In scena al Teatro alla Scala l’opera di Verdi con la regia di Hugo de Ana e la direzione di Daniele Rustioni
di Luca Chierici
LA RIPRESA DI UNO SPETTACOLO di impronta tradizionale già allestito alla Scala per l’apertura del 7 dicembre del 2000 ha richiamato l’attenzione su un titolo oggi rappresentato in maniera inversamente proporzionale alla sua popolarità. All’interno della cosiddetta trilogia popolare Il trovatore è l’opera certamente meno avveniristica, dove lo scavo psicologico dei personaggi è ancora poco marcato e dove il musicista sembra gettare un ultimo sguardo affettuoso e malinconico al melodramma romantico che aveva dominato le scene nei due decenni precedenti. Un melodramma dove i protagonisti sono considerati in funzione delle loro contrapposizioni sentimentali, a propria volta derivate da contrapposizioni di ruolo puramente vocale. Ma in questo capolavoro vi è forse più musica che in Rigoletto e Traviata, nel senso che la successione di cavatine e cabalette, di cori, di concertati si sviluppa in maniera così polimorfa da porre in secondo piano il dipanarsi di una vicenda già a quei tempi poco credibile e da attirare inevitabilmente l’ascoltatore in una vertigine di melodie indimenticabili eppure spesso simili tra loro per impianto. Non vi è forse opera verdiana che nel corso dell’Ottocento abbia al pari di questa sollecitato la fantasia di trascrittori e arrangiatori, a dimostrazione del fatto che qui il materiale melodico e armonico vive di vita propria e come tale assume un significato di paradigma assoluto.

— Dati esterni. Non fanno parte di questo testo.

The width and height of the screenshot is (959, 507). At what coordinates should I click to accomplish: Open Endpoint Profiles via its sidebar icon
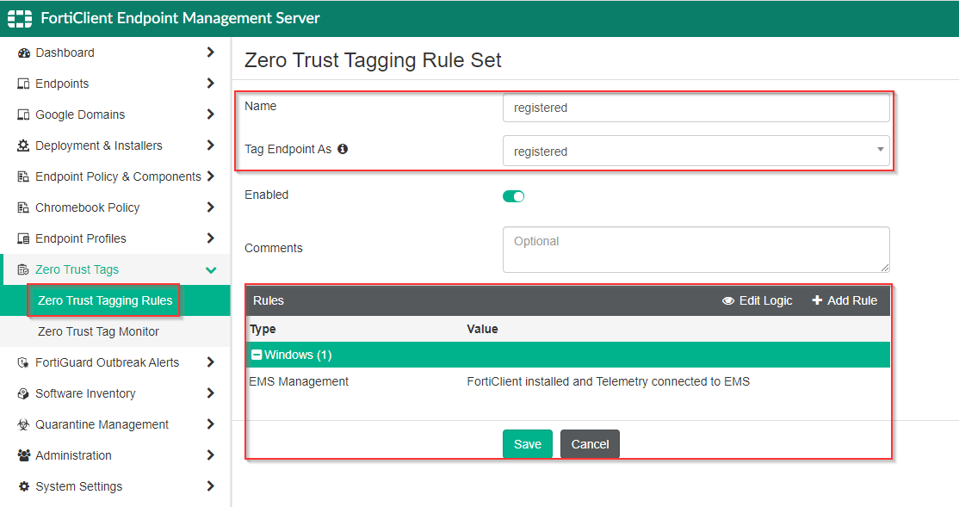tap(23, 238)
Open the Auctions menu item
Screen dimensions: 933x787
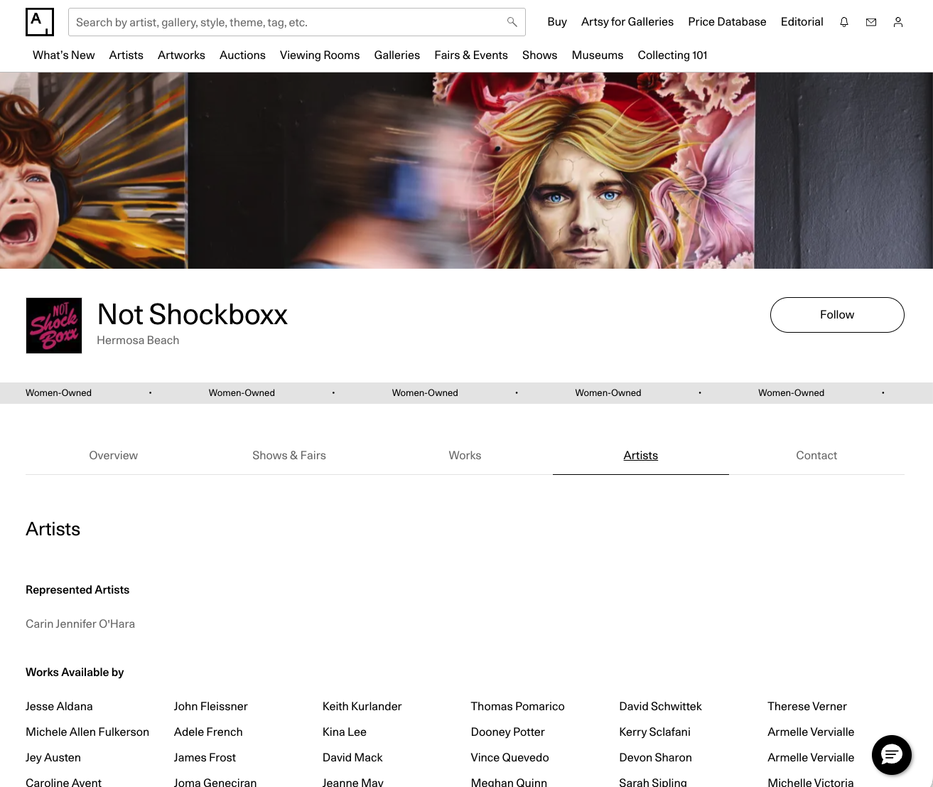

Il trovatore mal si presta dunque agli esperimenti di regìe cervellotiche, che poco avrebbero a che fare con i contenuti strettamente musicali del lavoro. In questo caso le scelte di Hugo de Ana erano già apparse efficaci quindici anni fa proprio per avere evitato qualsiasi intervento che deviasse minimamente dalla tradizione e si erano apprezzate più che altro sul versante scenico, con i frequenti richiami a suggestioni pittoriche di un certo fascino. Conoscenza della tradizione, questa volta dal punto di vista vocale e strumentale, è altresì richiesta al direttore, che non può far altro che seguire con passione e intelligenza un solco tracciato in più di centocinquant’anni di esperienze acquisite, a volta sotto la bacchetta di grandissimi protagonisti del podio. Il poco più che trentenne Daniele Rustioni ha seguito il discorso verdiano dall’inizio alla fine con grande partecipazione e evidente emozione intensa, lasciando ai cantanti il compito di dipanare secondo la propria sensibilità linee vocali famosissime e appunto per questo soggette a inevitabili confronti. Non si capisce, da nessun punto di vista, perché a lui si sia rivolta la disapprovazione rumorosa di parte del loggione al termine della recita. Disapprovazione che era invece del tutto giustificata nel caso del Conte di Luna di Franco Vassallo, della cui prestazione preferiamo tacere, e solo parzialmente in quello di Ekaterina Semenchuk, che ha avuto un solo momento di default del tutto imputabile al caso e che si è rivelata una Azucena tutto sommato godibile. Autentiche ovazioni finali, oltre agli applausi durante lo svolgimento dell’opera, sono state tributate ai due protagonisti, Marcelo Àlvarez e Maria Agresta, ambedue perfettamente a proprio agio nel ruolo e soprattutto dotati di caratteristiche vocali e interpretative che si pretenderebbero come ingrediente di base per ogni cantante verdiano che si rispetti. Àlvarez e la Agresta hanno convinto il pubblico anche per la loro consapevole umiltà nell’affrontare due ruoli così impervi senza che la loro personalità travalicasse il carattere dei personaggi da loro portati in scena. Lode in tal senso va tributata al Ferrando di Kwangchul Youn e menzione d’onore al coro istruito da Bruno Casoni.
«Maestro Von Karajan mi abbassi la pira che l’anno prossimo le facciamo la Bohème in tono» diceva l’impareggiabile FV nel personaggio della moglie del tenore Animelli. Anche qui la cabaletta «Di quella pira» era trasposta di mezzo tono, ma per fortuna in pochi se ne sono accorti, a riprova che certi luoghi comuni della lirica sono oggi più che mai desueti e del tutto trascurabili.